On the resource-scarce stage of higher education, user experience design is a commodity that some college web teams can’t seem to crack, much less afford. But don’t let the lack of staff or resources stop your team from plugging into the power of UX, whether you do web or not. After all, UX is much more than screens and interfaces — it’s a mindset.
In this session, we’ll unlock six effective UX power-ups that helped the Dallas College web team design a new student resources directory tool that has enabled easier access to student services. Equip these power-ups for yourself and start your team on a quest to becoming next-level, high-scoring UX champions!
Read Full Transcript
Hello there and welcome to my presentation. Or at least what should have been my presentation: Six Ways to Level Up Your Team’s UX game here at HighEdWeb 2023.

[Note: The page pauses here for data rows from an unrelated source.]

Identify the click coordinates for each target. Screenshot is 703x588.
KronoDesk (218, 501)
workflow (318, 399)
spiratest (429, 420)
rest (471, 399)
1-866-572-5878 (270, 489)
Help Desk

A little bit about me before we begin. My name is Luis Merino and I am the director of digital experience at Dallas College and I have been in higher education for eight years now. I also happen to be a product of Dallas College.
About Dallas College
If you haven’t heard of us before, up until a few years ago we were known as the Dallas County Community College District (a mouthful) or DCCCD. We were then comprised of seven independently-accredited community colleges. Then in 2019-2020 (perfect timing) we transitioned into one college now known as Dallas College, making us one of the bigger community colleges in the country. Currently we are serving 78,000 credit and non-credit students and we span seven major campuses and 14 centers and satellites all across Dallas County.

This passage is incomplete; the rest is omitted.